July 8, 2024 - 6:40pm

→ Confidence in US universities continues to nosedive

Universities’ role as the nerve centre of the country’s culture wars has not helped with their popularity. According to Gallup, only a third of Americans have a “great deal” or “quite a lot” of confidence in higher education, down from 57% in 2015. Amid disruptive campus protests and numerous high-profile antisemitism scandals and plagiarism accusations — one resulting in the resignation of Harvard’s president — it’s no wonder they’re struggling with their image.

Source: Gallup

The decline in confidence has been driven by Republicans, among whom support for higher education fell from 56% in 2015 to 20% in the present. Respondents’ leading concern was higher education’s political agenda. Will the kids be alright?

→ Over-65s keeping Tories alive

“Zero seats!” was the call from young Right-wingers who wanted the Tories to suffer for their incompetence. As the post-mortem of last week’s general election continues, polling data shows that, if you exclude over-65s, the Conservative Party may have been close to a total wipeout.

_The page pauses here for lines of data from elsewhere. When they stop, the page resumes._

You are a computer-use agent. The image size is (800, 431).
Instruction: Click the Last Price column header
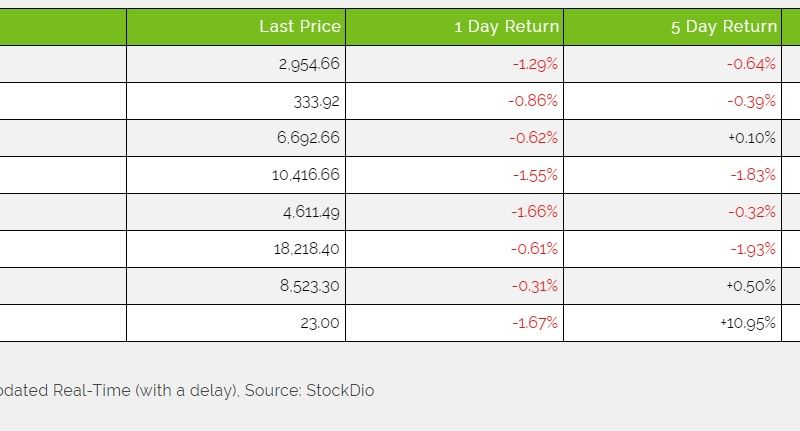point(299,27)
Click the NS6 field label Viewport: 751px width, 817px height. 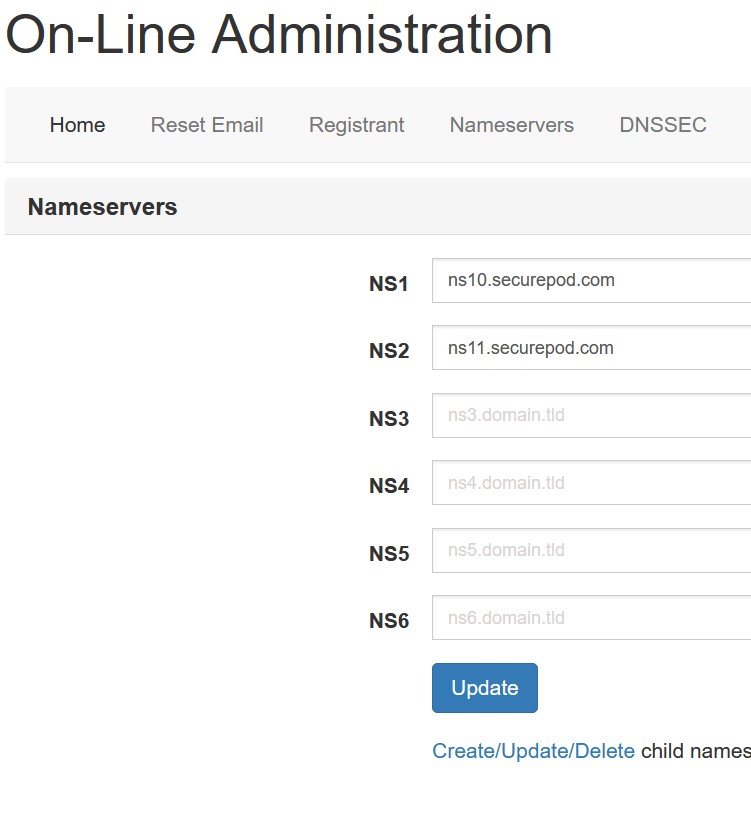point(389,621)
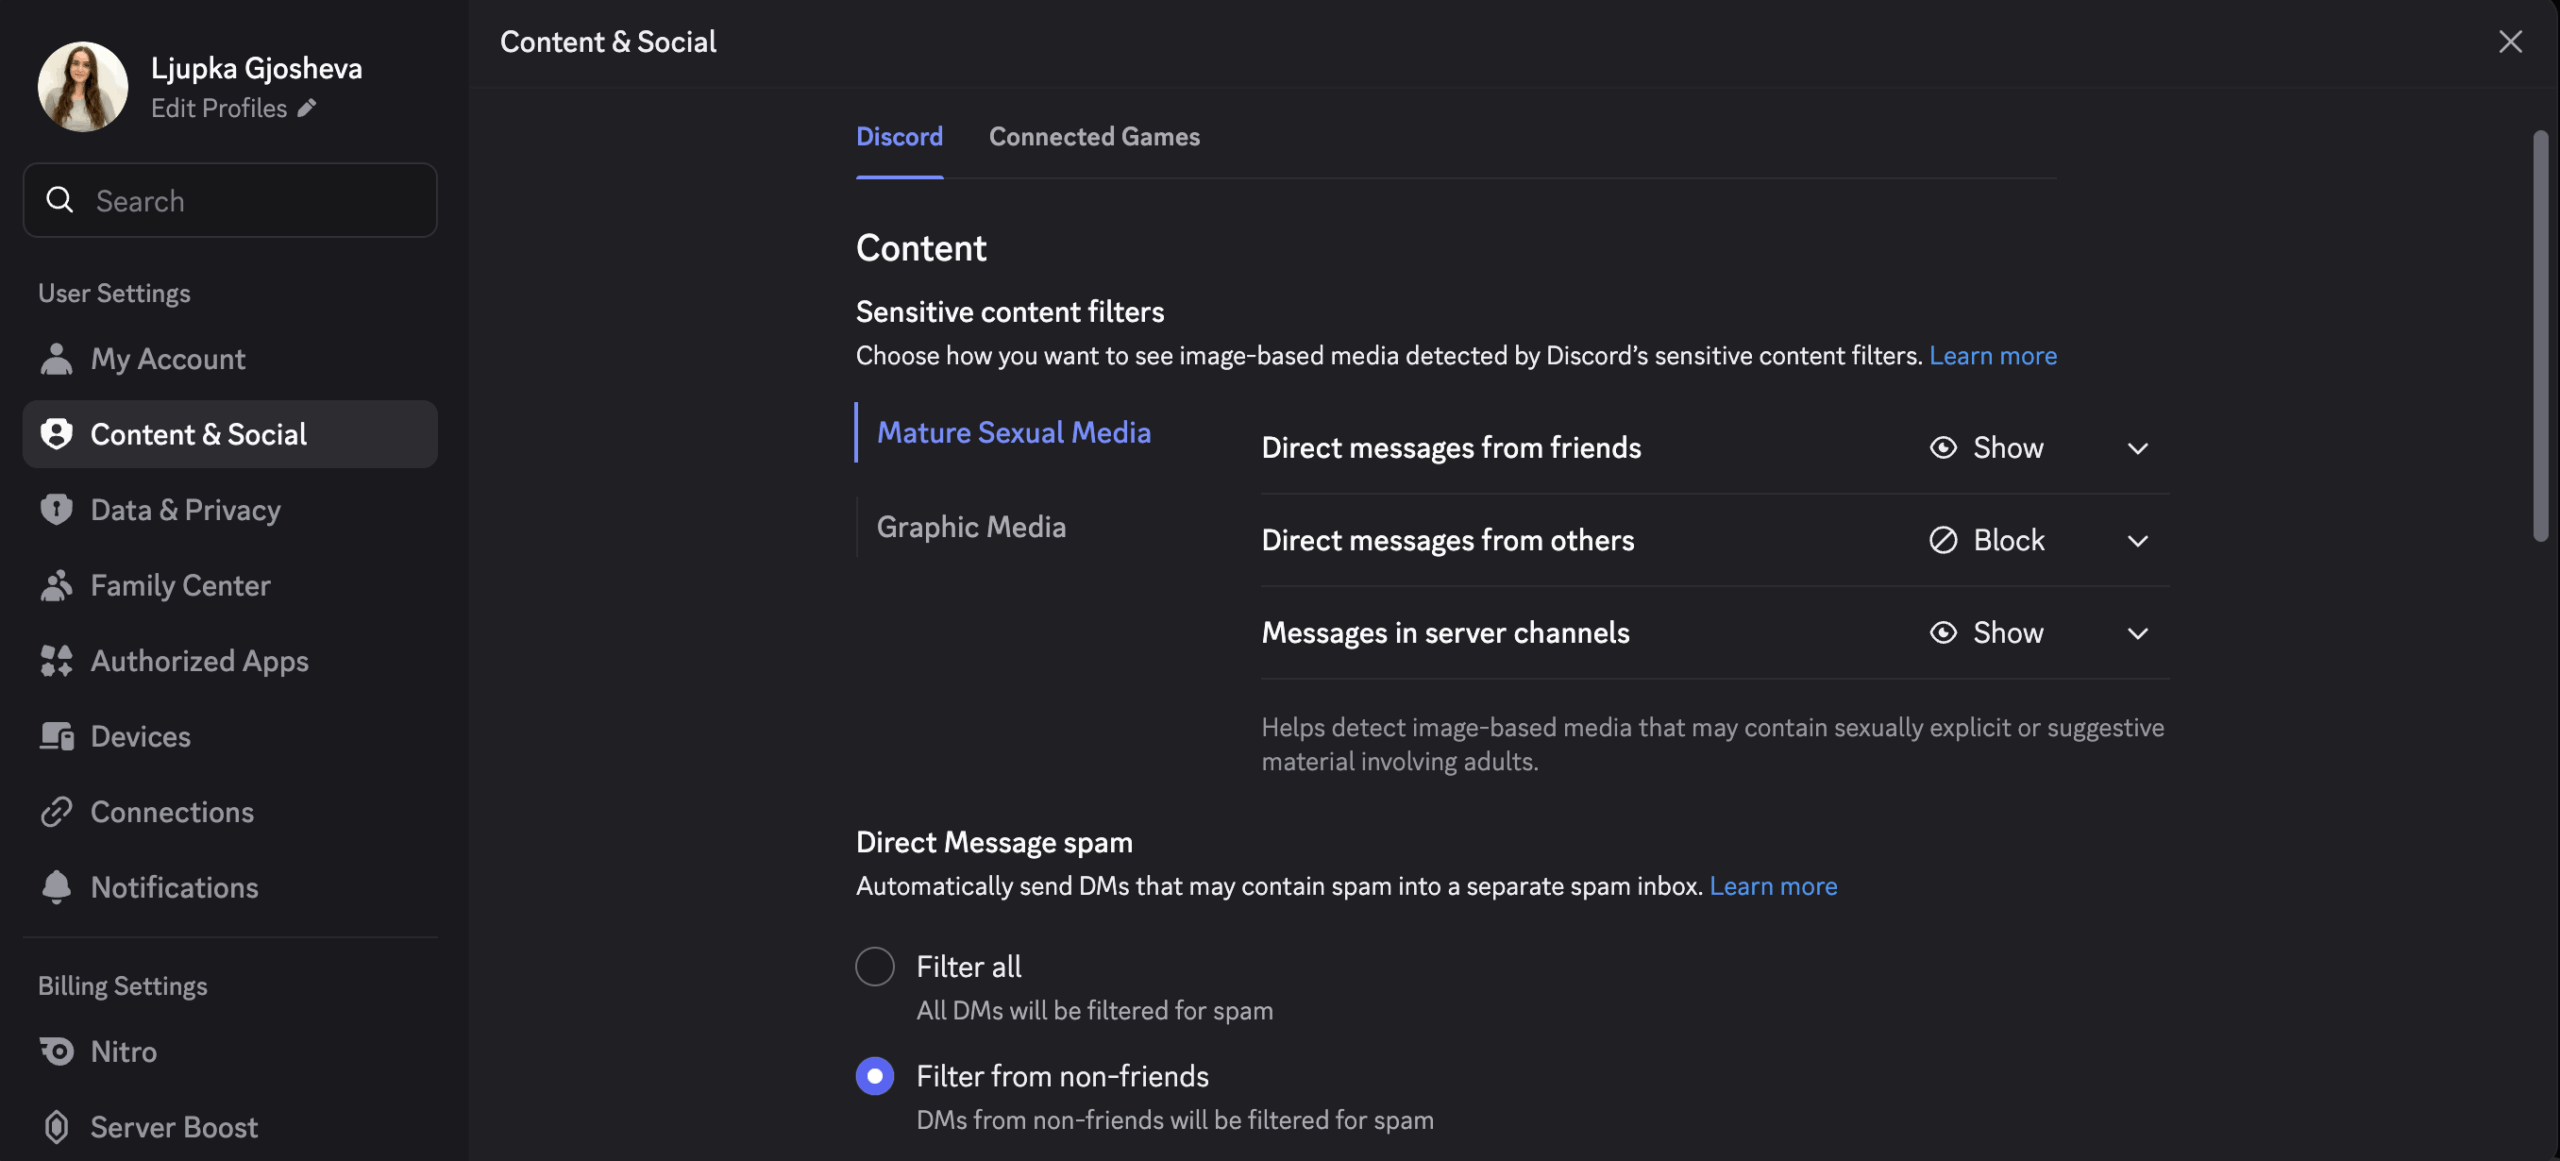This screenshot has height=1161, width=2560.
Task: Switch to the Discord tab
Action: click(x=898, y=137)
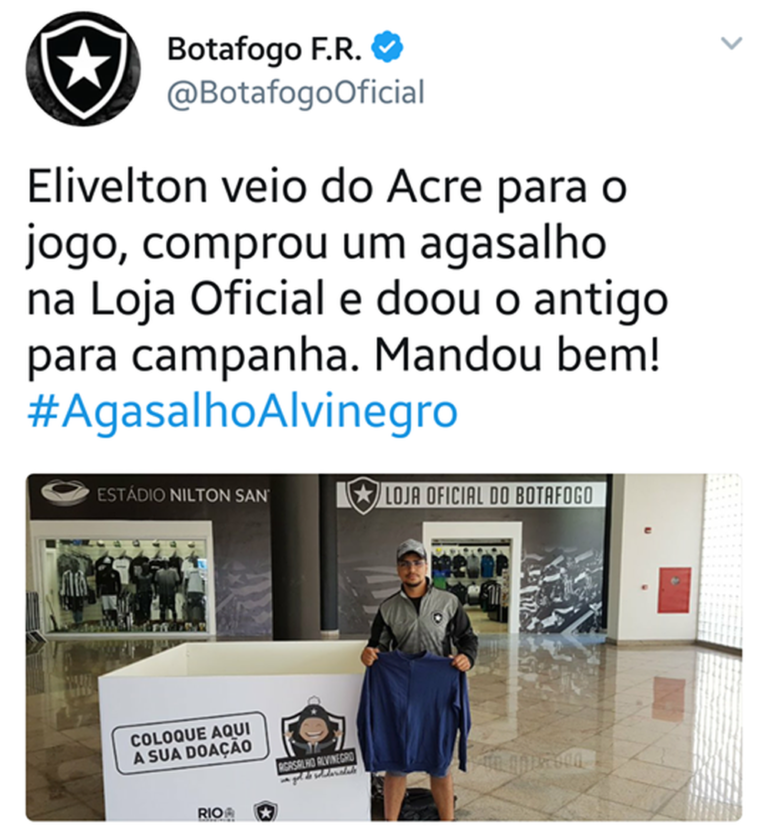Click the blue sweater held by the man

click(x=413, y=712)
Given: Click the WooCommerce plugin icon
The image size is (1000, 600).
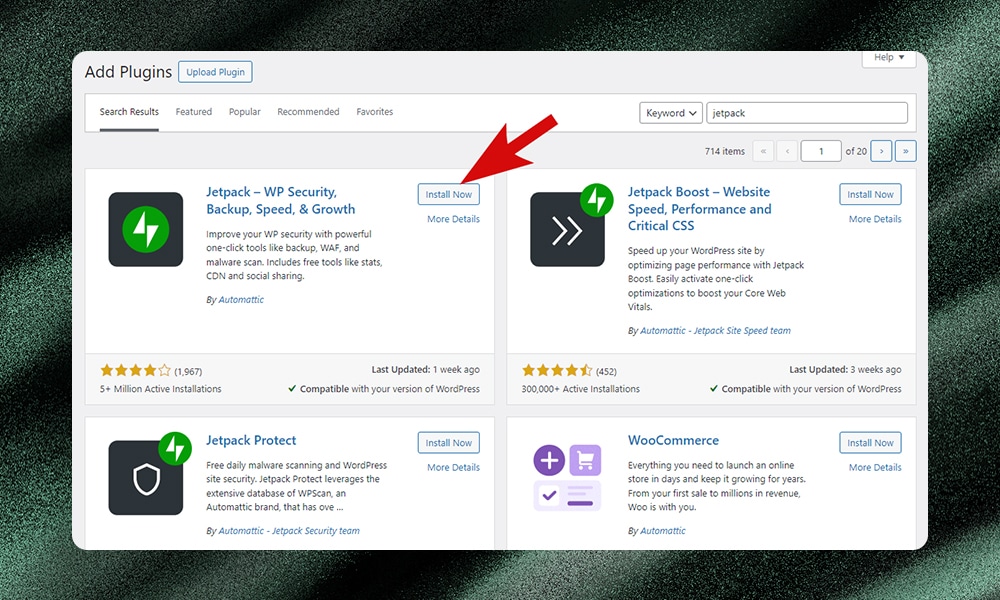Looking at the screenshot, I should 568,477.
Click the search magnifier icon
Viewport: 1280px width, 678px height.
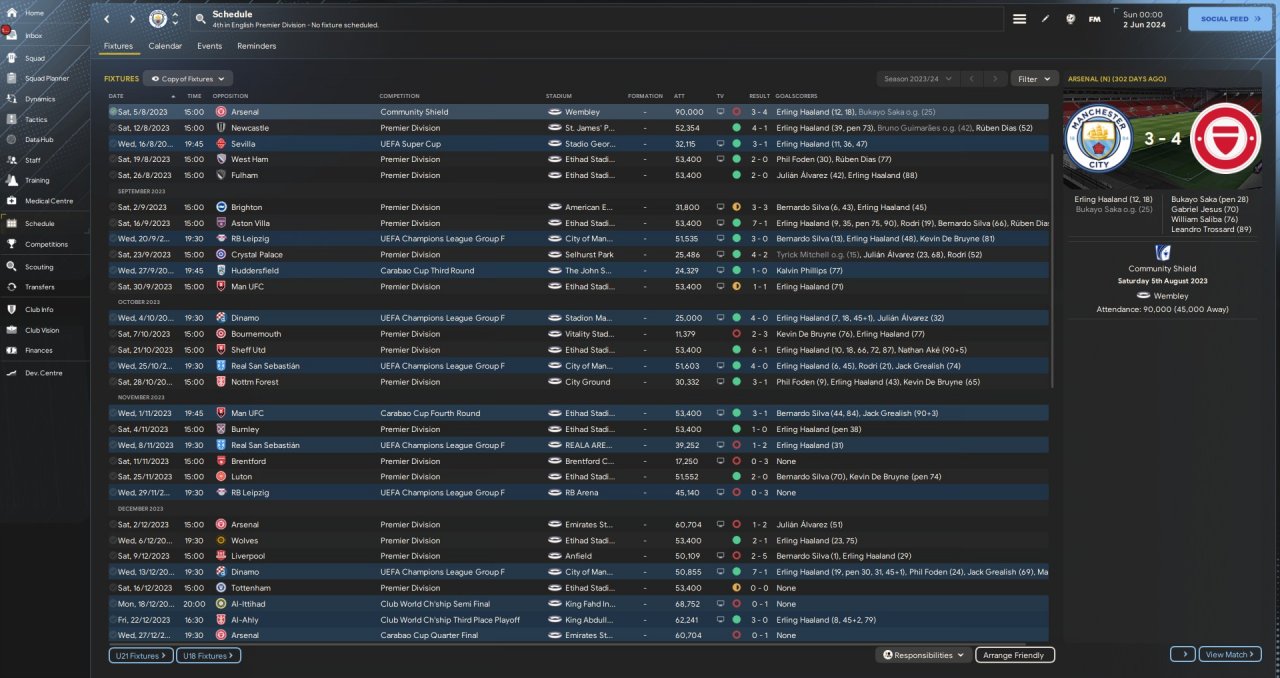tap(200, 19)
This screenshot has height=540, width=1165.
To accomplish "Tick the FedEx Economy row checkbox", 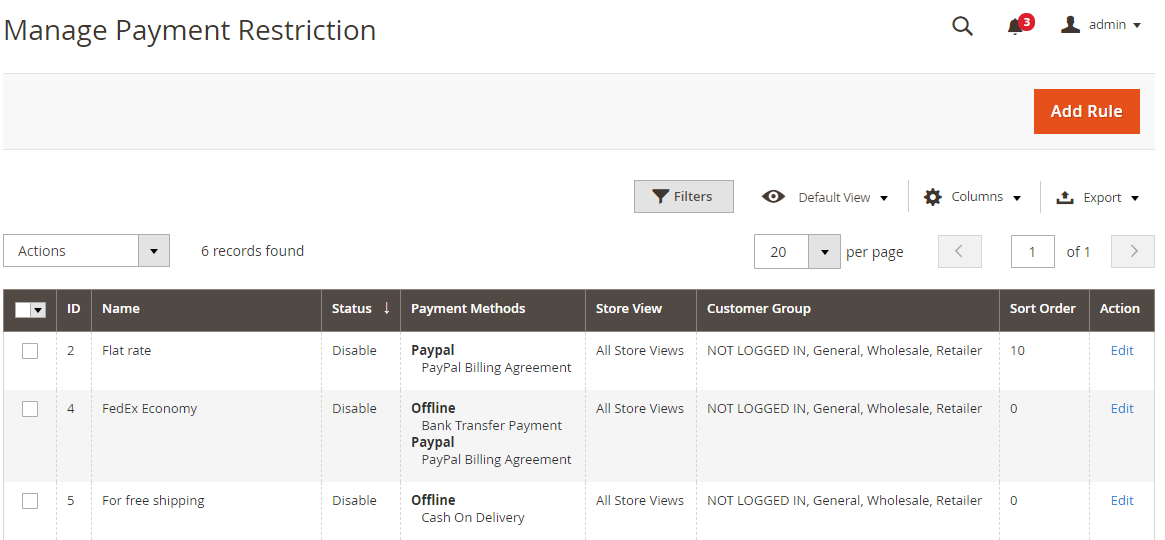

Polling from Lord Ashcroft shows that the Tories only beat Labour in the pensioner age group (with 38%), mustering well below a third of the vote in every other category. Rishi Sunak’s party did particularly poorly among 25-36-year-olds, claiming just 10% of the vote.

Labour beat the Tories among both men and women by a 10-point margin while Reform did slightly better among men, with 16% compared to 12% for women. But for an ageing population, zero seats might well have come true. The Tories should be grateful for the miracle of modern medicine…

→ The Patriot Front: feds in disguise?

A neo-Nazi hate group went viral over the weekend after marching in Nashville, but many on the American Right suspect that the march was a sting operation run by federal agents.

Patriot Front members, who wear matching khakis, polo shirts and identity-obscuring masks, are too uniform to be an organic far-Right hate group, some have argued. Republican Senator Mike Lee suggested the group was part of a false flag operation, an argument Right-wingers on X have been making years. Indeed, last year podcast host Joe Rogan raised similar concerns, asking: “Where’s the fat people? [sic]”

A viral clip of such an incident highlights the stark difference in appearance between the Patriot Front and other American far-Right groups: the Proud Boys wore jeans, t-shirts with sleeves cut off, and the occasional mullet, while several were noticeably overweight. Patriot Front members, on the other hand, were uniformly slim. Can’t a far-Right group be in good shape?